▶ [GOAL OF THE EXERCISE] Give back, word for word, the line that contains "1 [tab] (279, 557)" and every line that follows it in the data below.

━━━━━━━━━━━━━━━━━━━━

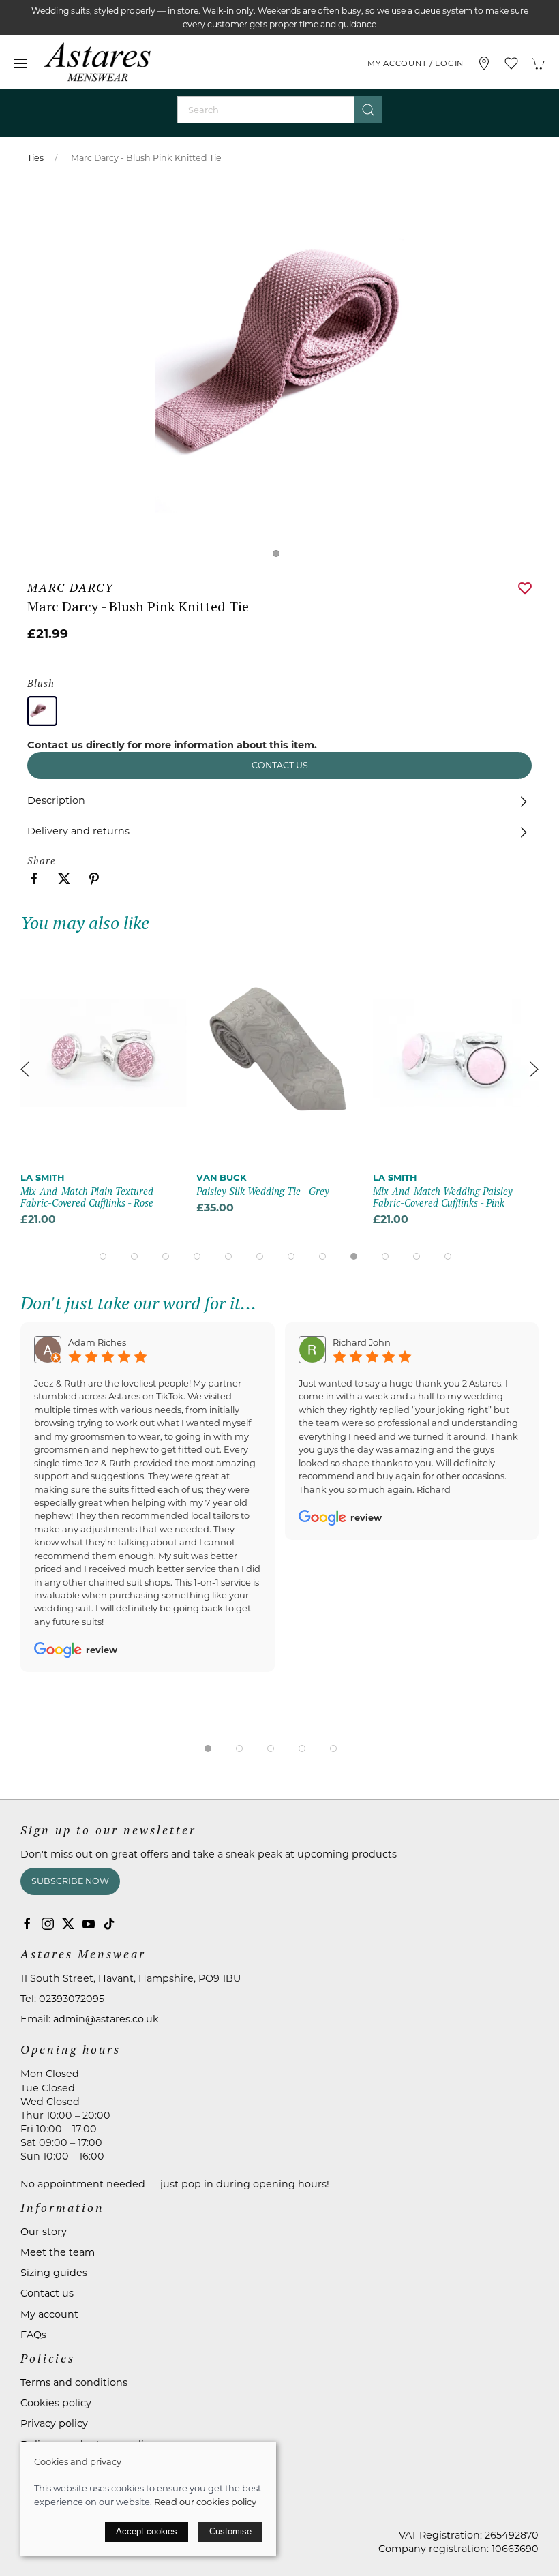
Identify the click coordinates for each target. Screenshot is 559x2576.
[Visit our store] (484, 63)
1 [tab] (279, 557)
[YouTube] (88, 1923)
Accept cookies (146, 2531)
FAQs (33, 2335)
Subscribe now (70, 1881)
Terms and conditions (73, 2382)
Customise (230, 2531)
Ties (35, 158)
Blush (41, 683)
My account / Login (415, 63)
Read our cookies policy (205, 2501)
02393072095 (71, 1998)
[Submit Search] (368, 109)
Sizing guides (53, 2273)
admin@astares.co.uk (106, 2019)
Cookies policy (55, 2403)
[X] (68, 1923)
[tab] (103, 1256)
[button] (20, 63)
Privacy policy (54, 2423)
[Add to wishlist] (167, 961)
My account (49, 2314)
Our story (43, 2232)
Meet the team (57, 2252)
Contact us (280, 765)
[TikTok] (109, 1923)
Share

━━━━━━━━━━━━━━━━━━━━

▶ [ANSWER AREA]
1 [tab] (279, 557)
[YouTube] (88, 1923)
Accept cookies (146, 2531)
FAQs (33, 2335)
Subscribe now (70, 1881)
Terms and conditions (73, 2382)
Customise (230, 2531)
Ties (35, 158)
Blush (41, 683)
My account / Login (415, 63)
Read our cookies policy (205, 2501)
02393072095 (71, 1998)
[Submit Search] (368, 109)
Sizing guides (53, 2273)
admin@astares.co.uk (106, 2019)
Cookies policy (55, 2403)
[X] (68, 1923)
[tab] (103, 1256)
[button] (20, 63)
Privacy policy (54, 2423)
[Add to wishlist] (167, 961)
My account (49, 2314)
Our story (43, 2232)
Meet the team (57, 2252)
Contact us (280, 765)
[TikTok] (109, 1923)
Share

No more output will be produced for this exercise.